> _PASSAGE PROVIDED_

========================================

You are implying web. If you eliminate web from your major components, the concepts are the same for building a search engine for any data. Like a product search on a company website might need to crawl through a bunch of internal data sources to build an index of all the products, metadata, etc. and you may want some products ranked higher in results for whatever reason.

I think a major effort, if its not web, is defining a common data structure to represent the varying source data sets.

Edit to add: OP if you want to study this, start smaller than "search the web" and get the major component concepts down. Expanding to the web will involve distributed systems stuff to scale but there's only like a handful of companies doing that yet there are many more companies that need a search engine on in-house data.

oikawa_tooru · on Aug 25, 2022

Hi thank you for your answer. Actually my original idea was to build it for something else rather than the web in particular. Can you please advice me on which masters I should pick between distributed systems , machine learning and theoretical computer science/algorithm if my end goal is this?

matt_s · on Aug 25, 2022

I don't think any specific MS is going to cover everything for building a search engine. You may want to look at people that work on Lucene [0], for example, and connect to see what their background might be. My guess is there is much more algorithms (types of searches and their big-O tradeoffs, sorts, etc.) involved than dist systems/ml but I don't work on search engines. Its open source so you could just download it and tinker. You may find that a degree isn't necessary to build one.

========================================

> _MATERIAL_
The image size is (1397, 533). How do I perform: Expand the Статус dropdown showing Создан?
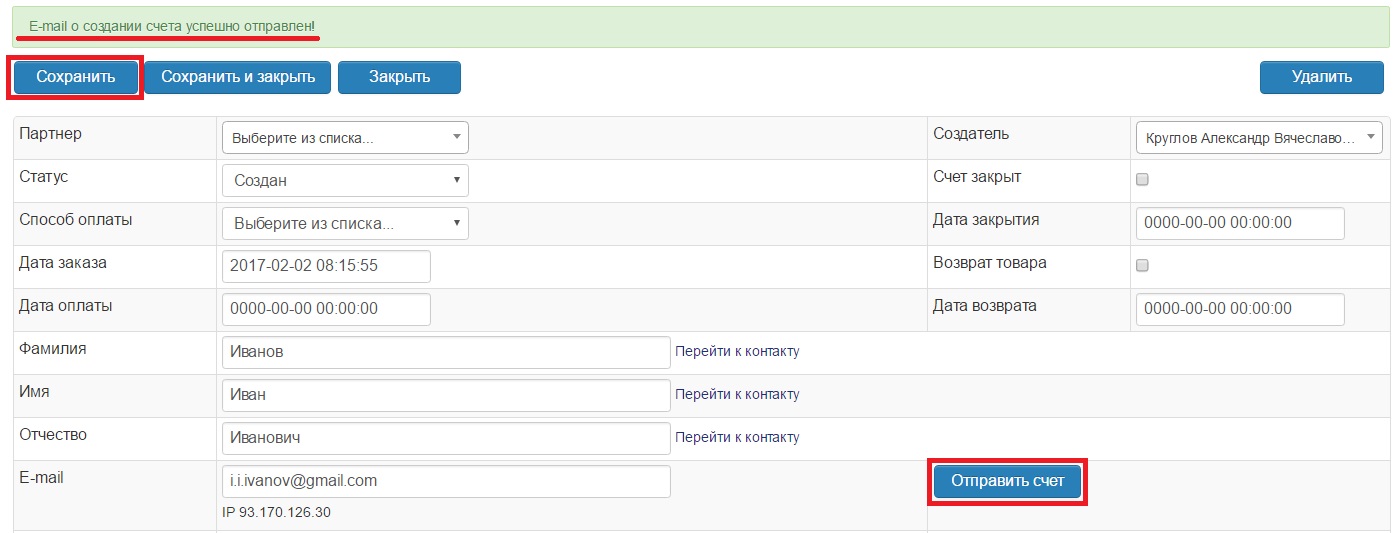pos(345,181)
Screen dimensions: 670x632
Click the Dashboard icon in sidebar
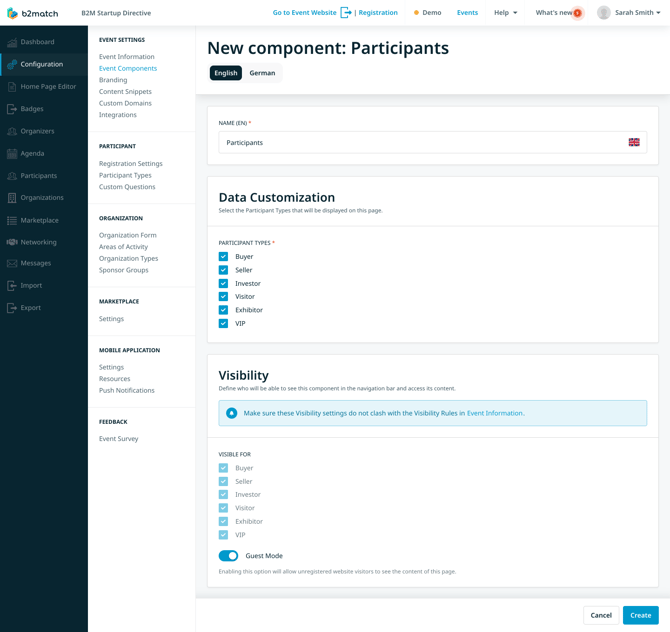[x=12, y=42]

========================================

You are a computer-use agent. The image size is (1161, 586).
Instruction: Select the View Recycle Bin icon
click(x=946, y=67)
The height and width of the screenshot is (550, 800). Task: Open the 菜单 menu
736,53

========================================

> _GOALS_
**1.** The forum thread about building a search engine names some fields of study for a master's degree. List every field that oikawa_tooru asks about choosing between.
**2.** In the forum thread about building a search engine, what does the first reply call a major effort when the search engine is not for the web?
**3.** Continue the forum thread about building a search engine from where it stops.

> _ANSWERS_
**1.**
- Distributed systems
- Machine learning
- Theoretical computer science/algorithm

**2.** Defining a common data structure to represent the varying source data sets.

**3.**
[0] https://lucene.apache.org/

troelsSteegin · on Aug 25, 2022

I would include (5) the presentation of search results - document snippets or surrogates and affordances for query refinement like faceting. One salient acronym is SERP, for search engine results page.

A different "information retrieval" perspective overall would be to take a deep dive into the career of Susan Dumais, http://susandumais.com/

oikawa_tooru · on Aug 25, 2022

Hi, between my options to go for a masters in Machine Learning, Distributed systems, Theoretical computer science/algos, Which would you pick if your goal was to build a search engine?

shishy · on Aug 26, 2022

distributed systems or cs / algo

arturventura · on Aug 25, 2022

I'm working on building an AWS for anyone who wants to make their own search engine. The idea is to have a single open webindex database, continuously updated that you can apply ranking and embedding algorithms in it. This would reduce the cost of entry, and enable developers to build competitors to google on top of it, or create new products in the search space like a search engine for clothes. I don't know if this is interesting for anyone but if it is, hit me up.

mdaniel · on Aug 25, 2022

That sounds very cool, and I hope you (and your customers!) are successful. Out of curiosity, did you find an existing market need for that, or it's a "build it and they will come" model?

Also, have you thought about partnering with commoncrawl.org? I could see that relationship benefiting both sides: they get fresher indices, you get access to the historical web snaps

arturventura · on Aug 25, 2022

I faced the problem. I think one of the main issues with google is the modality of the results. Google is forced to create a list of links because that's the main vehicle where they drive profit. If you were to send a question like "Who is Barack Obama?" you still will get a list of links although google knows there is a canonical answer.

The problem is that if you were to build a new search engine from the ground up it will take millions in infrastructure, and a lot of time for you to test one idea. And there are multiple attack vectors to Google's business model (privacy, subscription model, modality, etc.) however you might get the change of testing one of them, and if that fails, starting again is super expensive so you might not be able to get funds to do it.

My approach then became to build something that others can build on top of.

I'm currently using common crawl but my main problem is that I need to build a small toy to test it and even processing common crawl is crazy expensive. Just a single snap are 150 Tb, so this needs to be process on metal, or you're gonna pay a hefty AWS bill.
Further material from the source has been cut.